Nisa backed up, startled by the shrill sound of denial that drew the attention of the few suspects waiting to be processed, the detectives hanging around the front desk. The multipurpose scan-surface now became a video screen. She saw her superior, Lieutenant Dent, in a pre-recorded message. Her name was the only thing new; it didn't match his moving lips and it sounded and octave higher.

"NISA LOLITA, you have been terminated from the employ of the SCPD. Your access to the building is revoked and you are banned from the premises, starting now. Your last paycheck has been deposited into your bank account. Have a nice day, NISA LOLITA."

Then the screen was black. In the sudden reflection, Nisa could see two beat cops behind her. They showed her out of the building.

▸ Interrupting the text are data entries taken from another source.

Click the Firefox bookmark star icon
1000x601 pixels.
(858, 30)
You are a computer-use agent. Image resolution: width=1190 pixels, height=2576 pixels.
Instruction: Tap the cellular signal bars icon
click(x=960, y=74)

At the bottom of the steps, Nisa checked her phone. Every recording on its hard drive had been wiped. They'd hacked her.

She found herself wondering if Yellowcab still had an opening or if some Chechen brain surgeon had needed a job.


Otaka was a slim little man who favored black. He hid from the world—under the brim of his wide hat, behind the lenses of his thick glasses. His accent turned his voice into a croak. Next to Max, he felt otherwise—the other man American, boisterous, normal, himself... special. He'd always felt that way. Not one or the other, but something else.

He slunk through Max's office like an insect that had wandered in out of the great outdoors, his coat sweeping around him. His hand emerged with the gel-lined membrane of a bionic hard drive. These days, they were not much larger than an old USB memory stick. The function was not dissimilar.

"The new personality construct," he said, limping his way to the renderer Max kept on hand. He plugged in the BHD, and the interplay of physicality and mental landscape was constructed into a holographic projection. It wasn't like a photograph, of course. To the untrained eye, the woman portrayed glitched and morphed like a bad TV signal—really, it was the construct acting up sans external stimuli. Once committed to vat-grown flesh and metal endoskeleton, the construct would read its full potential.